11 hours ago
Thursday, May 1, 2014
1 May 1865, Charleston, South Carolina
“I might tell you a great deal about Charleston, but to-day I will speak of one incident only – the first celebration of May-day in free South Carolina. When our soldiers were made prisoners by the rebels they were carried to Belle Isle, near Richmond, or to Salisbury, in North Carolina, or to Andersonville, in Georgia, or to Charleston. . . . Here they were detained on what is called the Race Course. Charleston was once noted as the head-quarters of a jockey club, and many of the finest horses in the country were owned, and raised, and raced here. . . . Robust, healthy young men soon sickened under this [cruel imprisonment], and many of them died. Two hundred and fifty-seven of them were found dead, and were buried in an enclosed piece of pasture near by. . . .

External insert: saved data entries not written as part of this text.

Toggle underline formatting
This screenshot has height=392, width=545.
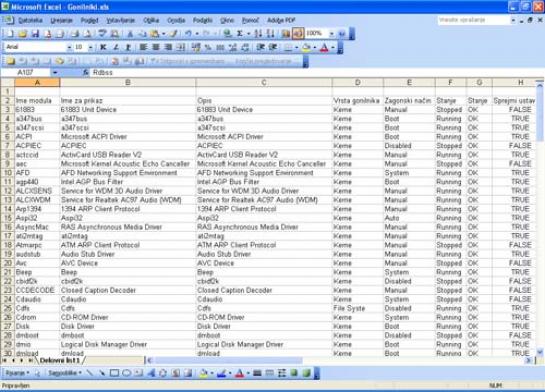[x=128, y=47]
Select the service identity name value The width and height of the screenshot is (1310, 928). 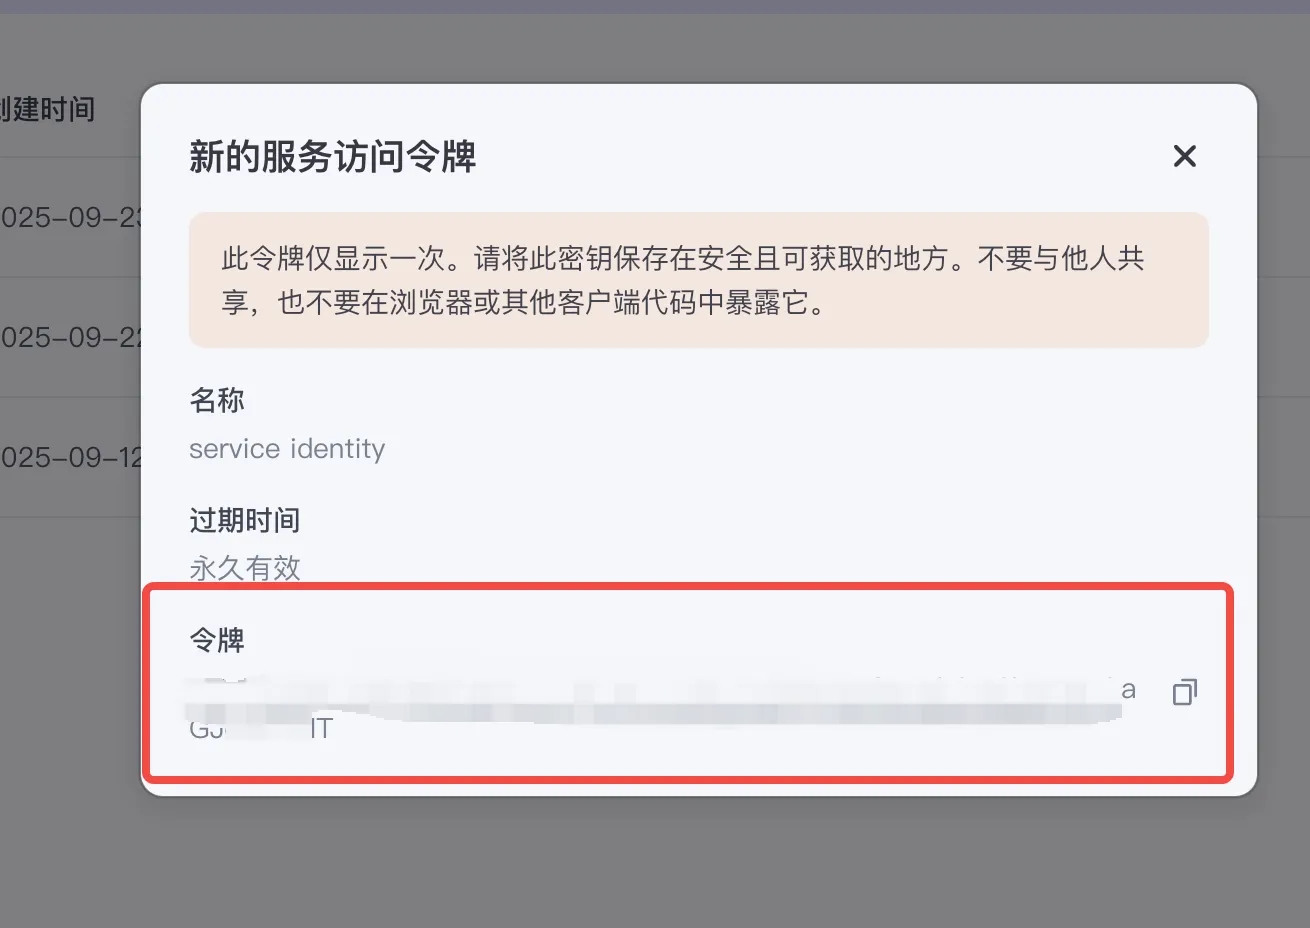(287, 449)
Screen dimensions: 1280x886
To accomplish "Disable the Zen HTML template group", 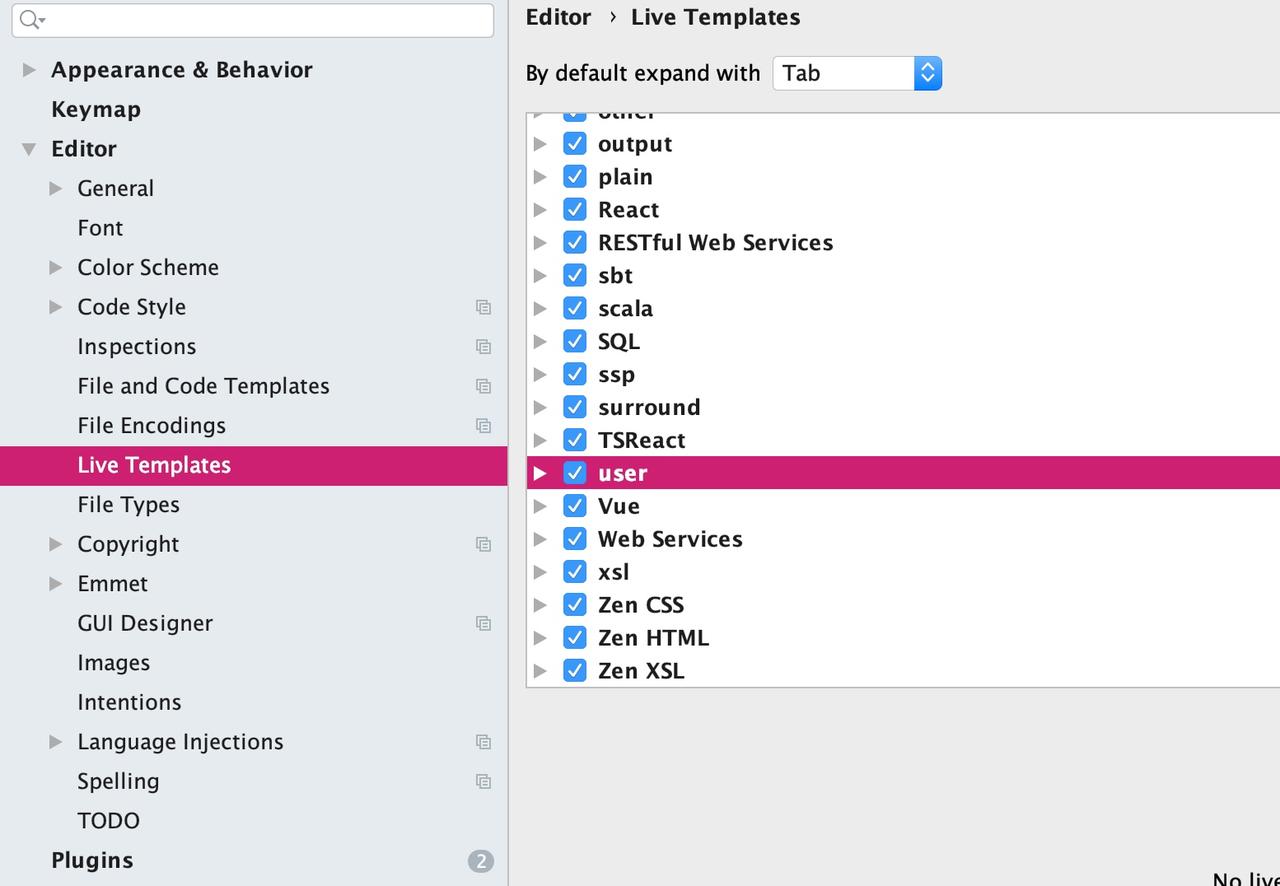I will tap(574, 638).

Accompanied by a few friends, I went out one day and saw their graves; and on them the marks of the hoofs of cattle and horses and of the feet of men. Very sad we felt when we looked on these melancholy red mounds and on this wicked profanation of the resting-places of our martyrs. We all sat down and thought what we should do. We resolved to have a fence built around it, and, if we could raise the money, a monument erected to the memory of the soldiers who rested from their sufferings below. The general gave me liberty to pull down some rebel buildings not far off, and nearly thirty colored men volunteered to put up the fence, without any wages or reward. Very soon there was more than half an acre enclosed.
On May-day I told all the colored children of the free schools of Charleston to go out to the Race Course with bouquets of roses and other sweet-smelling flowers, and throw them on the graves of our martyrs. Nearly three thousand children went out, and perhaps double that number of grown-up people. The children marched from the Race Course singing the John Brown Song, and then, silently and reverently, and with heads uncovered, they entered the burial ground and covered the graves with flowers. Afterwards they went to the fields near by and sang the ‘Star Spangled Banner,’ ‘America,’ and ‘Rally Round the Flag.’
This is how the colored children spent May-day in Charleston. It was the first free May-day gathering they had ever enjoyed.”
Uncle James [James Redpath], “Eye and Ear Notes: May-Day in Charleston, S.C.,” The Youth’s Companion 38 (1 June 1865): 86.
“In the last autumn of the Civil War, in 1864, two hundred and forty-nine Union soldiers, prisoners of war, died while confined upon the race-course in Charleston, S. C., and were buried there in two rows of graves. In April, 1865, the war was over, and the flag was raised again on Fort Sumter with patriotic ceremonies, including an oration by Henry Ward Beecher, especially named for that service by President Lincoln. . . . James Redpath had recently been appointed superintendent of education in Charleston, and he suggested to Rear-Admiral Dahlgren, present as commander of the United States fleet, to come ashore May 1 and assist in the decoration of these soldiers’ graves, among which were some of the sailors in the United States navy. Other engagements kept Admiral Dahlgren from taking part in the ceremony, which was carried out by Mr. Redpath and a number of his teachers. . . . Among those who spoke on that first Memorial Day, besides Mr. Redpath, were Gens. Stewart L. Woodford, James Hartwell, and James C. Beecher, brother of Henry Ward Beecher. . . . The wives of several of these gentlemen were present, and Mrs. James C. Beecher directed the negro women who took part in the celebration.”
“Memorial-Day Texts and Suggestions,” The Homiletic Review 39 (May 1900): 431.